LOS ANGELES – Coaching changes in the Pac-12 are a given, but it is rare when it happens to three of the most recognizable programs in the conference.
Such is the case with Southern California, Oregon, and Washington, which have new coaches on the sideline this season. The schools have won five of the last six conference titles.
“It’s interesting and unique. That’s what makes it fun,” Washington offensive lineman Jaxson Kirkland said during the conference’s media day on Friday. “Now we have a whole bunch of different teams and schemes coming around. It will be cool to see everyone getting after each other.”
The most significant upheaval has been at Washington, where Kalen DeBoer is the Huskies’ third coach in four seasons. DeBoer was at Fresno State.
The coaching changes haven’t changed preseason expectations. The media picked Utah to defend its conference title, with Oregon second, USC third and Washington sixth.
Riley faces the most pressure to produce immediately after leading the Sooners to a 55-10 record in five seasons and two appearances in the College Football Playoff. Pressure is routine for Riley, who was 33 when he succeeded Bob Stoops at Oklahoma.
USC was picked by the media to win the Pac-12 South last year, but went 4-8 and fired Clay Helton two games into the season.
“If there’s no pressure, then you probably don’t have the same opportunities others do. You’ve got to see the opportunity. If you do it well, anything is possible,” Riley said. “This is one of those programs and one of those cities.

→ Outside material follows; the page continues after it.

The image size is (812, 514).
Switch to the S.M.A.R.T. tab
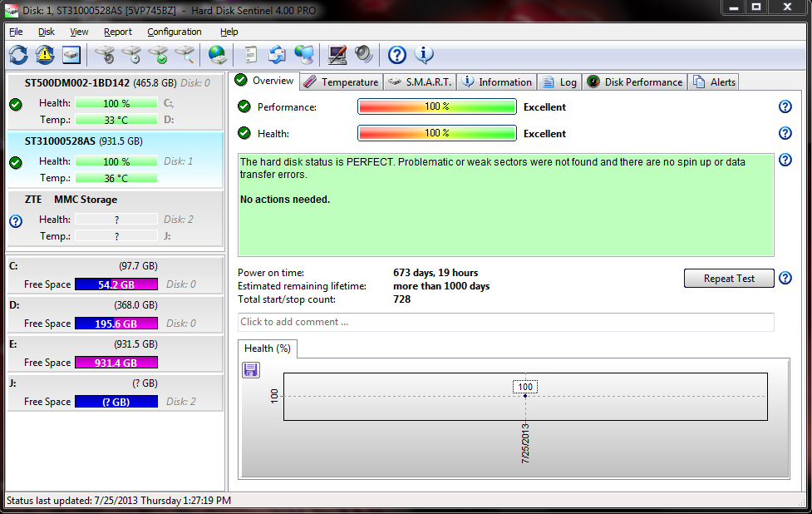point(420,82)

If you do it well, the sky’s the limit.
“You don’t come to USC or Los Angeles to do things small.”
With a huge assist from the transfer portal, Riley was able to rebuild the Trojans for a conference title run this season. Quarterback Caleb Williams also came from Oklahoma, while running back Travis Dye transferred from Oregon and Biletnikoff Award-winning wide receiver Jordan Addison from Pittsburgh.

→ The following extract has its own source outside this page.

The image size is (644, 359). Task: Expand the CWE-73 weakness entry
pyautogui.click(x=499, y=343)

Williams said he hadn’t noticed much change since Riley moved to the West Coast.
“I think he might wear some flip-flops more often, but other than that, he hasn’t really changed much. He stays him, and that’s what you love about coach,” Williams said.
This is the first head coaching job for Lanning, who was on Georgia’s staff the last four seasons. He admitted that it has been a bit of a whirlwind getting up to speed.
“Certainly, a lot of pieces go into being a head coach. You wear a lot of hats,” he said. “It’s fun piecing together the talent. It’s also about bringing in coaches that are about relationships and development.”
The Ducks, who were 10-4 last season, open against defending national champion Georgia in Atlanta on Sept. 3. They return most of their front seven on defense, including linebacker Noah Sewell, while adding former Auburn quarterback Bo Nix.
“Certainly excited about going back and seeing some familiar faces going there, getting to compete against a mentor and a friend in Kirby Smart,” Lanning said. “I know our players are certainly excited to be on a national stage early and get to play an elite opponent in Georgia. That being said, we’re really focused on right now.”
Washington is DeBoer’s third head coaching job. He was at Sioux Falls for five seasons (2005-09) and won four NAIA national titles before coaching at Fresno State the last two seasons.
DeBoer is well aware of Washington’s upheaval since its last Pac-12 title in 2018 and is trying to make sure the transition to his staff tries to be as seamless as possible. The Huskies were 4-8 last season, but return some talent, along with potential competition at quarterback between Dylan Morris, Sam Huard, and Indiana transfer Michael Penix Jr.
“You got some guys that have had multiple position coaches. If there’s anything that’s been hard, it’s just really understanding that these guys have been through a lot,” DeBoer said. “Simplifying it down, just trying to focus on winning that day is what we are trying to do, worry about the things we can control and make a name for the 2022 team.”